Stoke Dry is small village in Rutland of around 14 dwellings just two miles south of Uppingham. It overlooks Eyebrook reservoir and has views into Leicestershire & Northamptonshire across the Welland valley. It is sited on a slope and in the Domesday Book was part of the manor of Lyddington and hence the Bishop of Lincoln. There is of course far more information on the manor and early years at the British History site and I have added a link to the page. The church of St Andrew is an usual looking church which consists of a nave, chancel, north & south aisles, south Digby chapel, west tower and porches to the north & south.
The unusual look of the church externally is explained by the slim west tower and the addition of a upper room to the north porch with its oriel window which was added on the 16th century, unusually this is still the main entrance into the church.
The nave is the oldest part of the church from the 12th century, the chancel was rebuilt in the 14th century and the chancel arch has some fine carved Norman shafts from around 1120. These display carved beasts and flowers. On one side is a man pulling on a rope while the devil cowers underneath.
Next to be added was the south aisle in the 13th C with the south porch dating from the later 17th century. The north aisle and clerestory were added in the 15th century. The lower part of the tower dates from the 13th century with later rebuilding higher.
The interior is the real delight with so many items of interest this church really does have lots to see and admire.
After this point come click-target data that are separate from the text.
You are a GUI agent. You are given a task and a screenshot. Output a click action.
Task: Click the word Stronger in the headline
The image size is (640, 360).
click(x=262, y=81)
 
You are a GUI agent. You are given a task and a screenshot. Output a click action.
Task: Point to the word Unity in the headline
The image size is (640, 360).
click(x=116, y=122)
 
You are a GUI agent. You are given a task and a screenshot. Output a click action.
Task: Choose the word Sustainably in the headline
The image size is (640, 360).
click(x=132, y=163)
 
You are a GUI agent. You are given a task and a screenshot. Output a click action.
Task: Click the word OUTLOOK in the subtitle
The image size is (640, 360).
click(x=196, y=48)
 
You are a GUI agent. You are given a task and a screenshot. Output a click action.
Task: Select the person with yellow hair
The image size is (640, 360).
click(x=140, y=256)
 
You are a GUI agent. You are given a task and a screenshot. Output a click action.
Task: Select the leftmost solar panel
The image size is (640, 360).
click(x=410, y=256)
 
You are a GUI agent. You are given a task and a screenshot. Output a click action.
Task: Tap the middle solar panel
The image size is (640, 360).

So let’s start in the chancel area and work round. The chancel arch with its finely carved Norman shafts has the effigy of a bellringer and also the devil trying to shut off the sound and run away from the Sanctus bell. Inside the sanctuary under the east window is the alabaster monument of Kenelme Digby and his wife, the grandparents of Everard Digby who was hanged for treason for his part in the Gunpowder plot. They had eleven children of which two died as infants.
St Andrew also has more than its fair share of medieval paintings, in the chancel area above the east window is St Andrew to the left of the window and the Virgin and Child on the right, these date from the 14th century. The remains of the orginal font also lie in the chancel.
Through the small doorway to the south we enter the Digby Chapel and straight away we come upon the beautiful 13th century mural on the south wall depicting St Christopher carrying Jesus on his shoulders and to the left St Edmund the martyred King of East Anglia tied to a tree and shot full of arrows by Danish bowmen. Also in the chapel we have another tomb to Everard Digby who died in April 1540 at some point his head has been deliberately damaged. The ogee shaped window between the chapel and chancel is a hagioscope, designed to enable worshippers in the chapel to see the Host at the altar during Mass.
The rood screen is 15th century but is thought to have come from another church. There are more paintings in the clerestory that depict emblems of the twelve tribes of Israel, these are 16th century. In the south aisle there is slab to Jaquetta Digby who died on 29th June 1496. This has been heavily disfigured. The lovely organ is by Lincoln of London and is dated 1810, it was restored in 1992. This exceptional church with its fine medieval paintings, its monuments and its unusual external appearance is of course worth a visit. There are nearby amenities in Uppingham and as an added bonus this church is usually open during daylight hours. If you are disabled there is no easy access to the church (a flight of small steps) and as such it will be difficult for wheelchair users to gain entry.